Este artículo es resultado de una investigación internacional iniciado por miembros de International Stillbirth Alliance. Umamanita participó en el diseño de estudio, su traslación al contexto español y en la organización del trabajo de campo. Los resultados del estudio se centran en una comparación de las practicas en la atención al duelo perinatal entre países y regiones. Desde el punto de vista de España, el resultado más notable es una confirmación que queda muy atrás en las practicas recomendadas en comparación con otros países de renta alta. El estudio encontró un resultado muy similar para los países de sur y central America y Mexico. Se puede leer el resumen (en inglés) más abajo.

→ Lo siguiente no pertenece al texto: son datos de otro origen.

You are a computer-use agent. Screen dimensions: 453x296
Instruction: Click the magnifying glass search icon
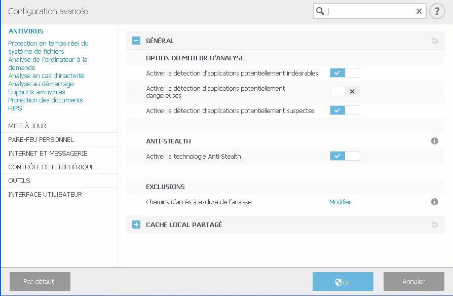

El artículo fue publicado en la revista Birth

Doi: https://doi.org/10.1111/birt.12546

Autores: Dell Horey PhD, MMedSc(Clin, Epi); Frances M. Boyle BA (Psych Hons), PhD; Jillian Cassidy; Paul Richard Cassidy BBS, MPhil; Jan Jaap H. M. Erwich MD, PhD, Katherine J. Gold MD, MSW, MS; Mechthild M. Gross PhD; Alexander E. P. Heazell MBChB(Hons), PhD, MRCOG; Susannah Hopkins Leisher MSc; Margaret Murphy Doctor of Nursing, MSc, BSc, RM, RGN, IBCLC; Claudia Ravaldi MD, MSc; Dimitrios Siassakos MRCOG, MD (Clinical Research), MSc (London), DLSHTM, PGDip (MedEduc); Claire Storey BA; Alfredo Vannacci MD, PhD; Aleena Wojcieszek PhD; Vicki Flenady PhD

Abstract

Background

Stillbirth, the death of a baby before birth, is associated with significant psychological and social consequences that can be mitigated by respectful and supportive bereavement care. The absence of high‐level evidence to support the broad scope of perinatal bereavement practices means that offering a range of options identified as valued by parents has become an important indicator of care quality. This study aimed to describe bereavement care practices offered to parents across different high‐income and middle‐income countries.

Methods

An online survey of parents of stillborn babies was conducted between December 2014 and February 2015. Frequencies of nine practices were compared between high‐income and middle‐income countries. Differences in proportions of reported practices and their associated odds ratios were calculated to compare high‐income and middle‐income countries.

Results

Over three thousand parents (3041) with a self‐reported stillbirth in the preceding five years from 40 countries responded. Fifteen countries had atleast 40 responses. Significant differences in the prevalence of offering nine bereavement care practices were reported by women in high‐income countries (HICs) compared with women in middle‐income countries (MICs). All nine practices were reported to occur significantly more frequently by women in HICs, including opportunity to see and hold their baby (OR = 4.8, 95% CI 4.0‐5.9). The widespread occurrence of all nine practices was reported only for The Netherlands.

Conclusions

Bereavement care after stillbirth varies between countries. Future research should look at why these differences occur, their impact on parents, and whether differences should be addressed, particularly how to support effective communication, decision‐making, and follow‐up care.